Top of Data listing

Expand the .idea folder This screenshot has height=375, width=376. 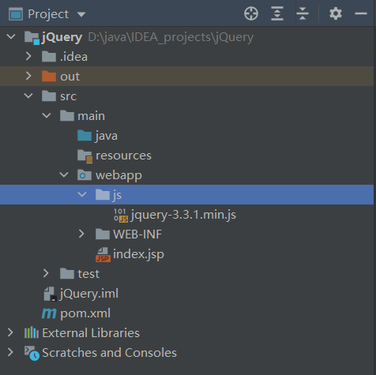[28, 56]
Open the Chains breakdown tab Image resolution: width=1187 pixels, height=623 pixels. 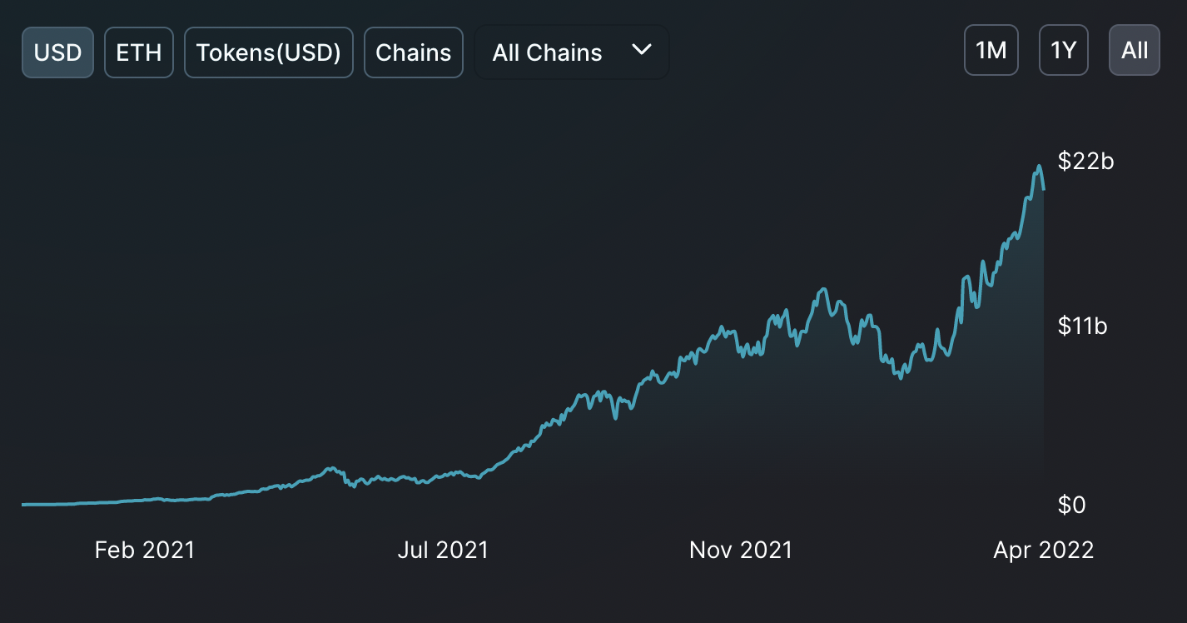(413, 52)
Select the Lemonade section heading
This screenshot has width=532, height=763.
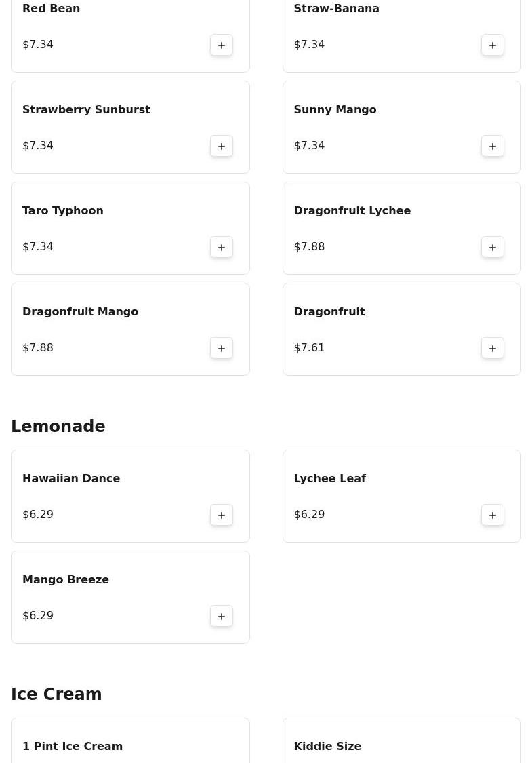click(x=58, y=427)
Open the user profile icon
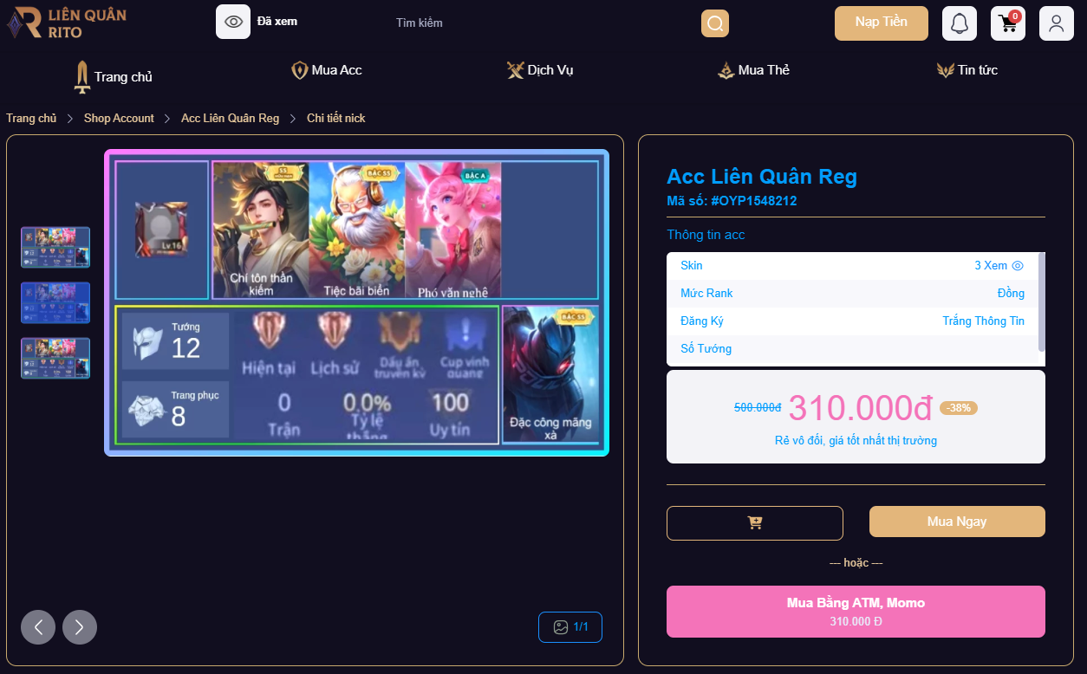The width and height of the screenshot is (1087, 674). click(1057, 23)
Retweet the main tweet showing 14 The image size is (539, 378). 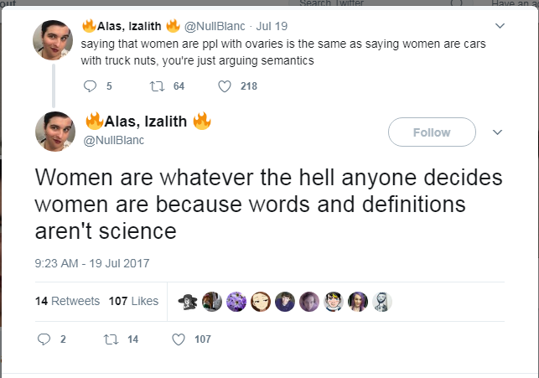pyautogui.click(x=111, y=339)
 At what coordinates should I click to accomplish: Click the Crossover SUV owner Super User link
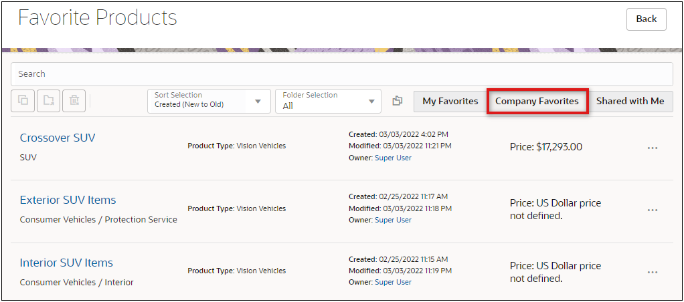[393, 158]
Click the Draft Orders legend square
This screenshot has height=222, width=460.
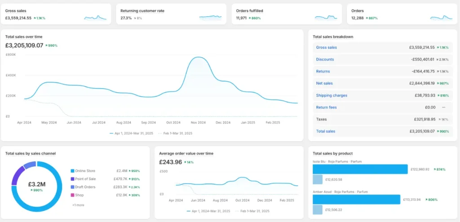(x=72, y=187)
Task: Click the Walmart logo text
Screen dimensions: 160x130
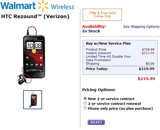Action: coord(18,6)
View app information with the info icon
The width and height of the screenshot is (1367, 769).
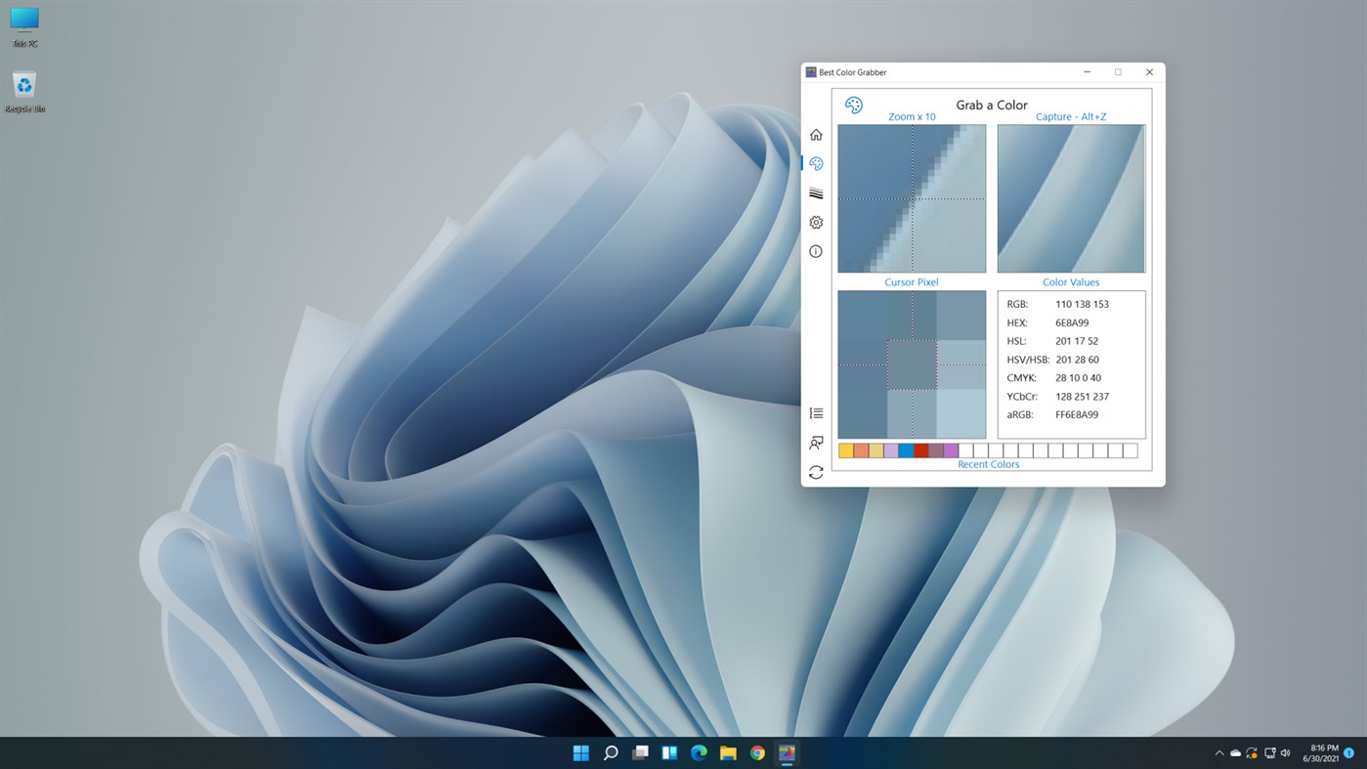click(x=816, y=251)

Bottom of Data listing

Leave out the pictures, and retype exactly the lines from the one containing "This screenshot has height=222, width=460." through the final line of the data.

» Response for this exercise:
This screenshot has height=222, width=460.
(x=72, y=187)
Task: Click the Walmart logo text
Screen dimensions: 160x130
Action: coord(18,6)
View app information with the info icon
The width and height of the screenshot is (1367, 769).
click(x=816, y=251)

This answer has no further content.